Quelques heures auparavant, des responsables de haut rang de la Maison-Blanche étaient optimistes quant à la possibilité que le vice-président J. D. Vance, qui devait se rendre à Islamabad mardi, parvienne à conclure un accord avec l’Iran — contrairement à son voyage au Pakistan deux semaines plus tôt.
Des médiateurs pakistanais ont indiqué que des dirigeants iraniens de haut niveau leur avaient déclaré plus tôt que leur équipe de négociation se rendrait également à Islamabad mardi. Mais ensuite, alors que l’échéance du cessez-le-feu fixée par Trump approchait, l’Iran a changé de direction.
Au cours d’une série de réunions tendues tenues tout au long de la journée à la Maison-Blanche, Trump a examiné ses options avec Vance, avec des responsables du système de sécurité, ainsi qu’avec son gendre Jared Kushner et Steve Witkoff, qui devaient eux aussi se rendre mardi à Islamabad pour participer aux négociations.
En début d’après-midi, le voyage de Vance a été suspendu.
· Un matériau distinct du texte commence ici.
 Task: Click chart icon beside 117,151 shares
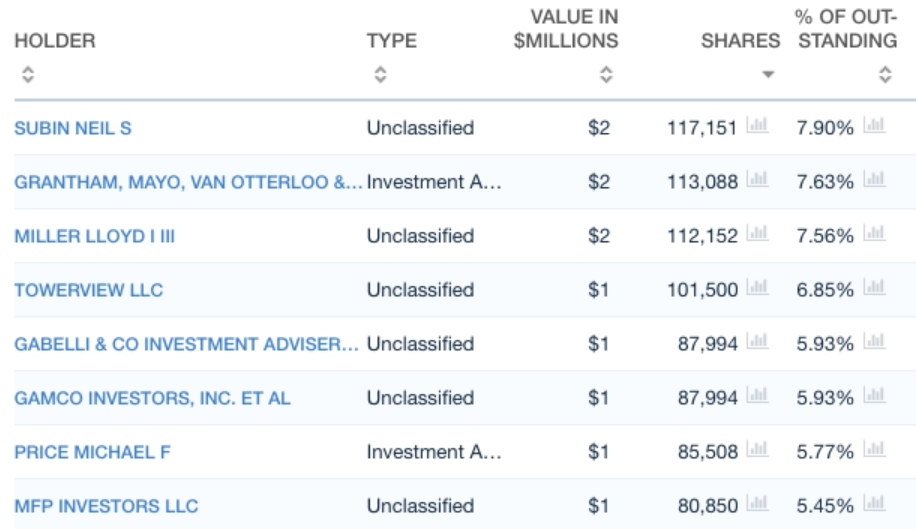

Dans la soirée, il a été reporté sine die.
Au cours de ces réunions, les conseillers de Trump lui ont indiqué que le gouvernement iranien n’était pas une entité unifiée, certaines factions radicales à Téhéran refusant de se plier aux exigences du président. À la Maison-Blanche, des questions ont été soulevées quant à la capacité réelle de l’Iran à mener des négociations et à respecter d’éventuels engagements.
Trump a interrogé ses conseillers sur la reprise des bombardements, mais des responsables ont indiqué qu’il redoutait une reprise des combats, impopulaire auprès du public américain.
Trump et son équipe restent divisés : faut-il continuer à exercer une pression sur l’Iran sans limite dans le temps jusqu’à ce que Téhéran présente une proposition concrète aux États-Unis ? Ensuite, le président pourra évaluer s’il est possible de poursuivre les négociations ou s’il devra ordonner une nouvelle vague de frappes contre la République islamique.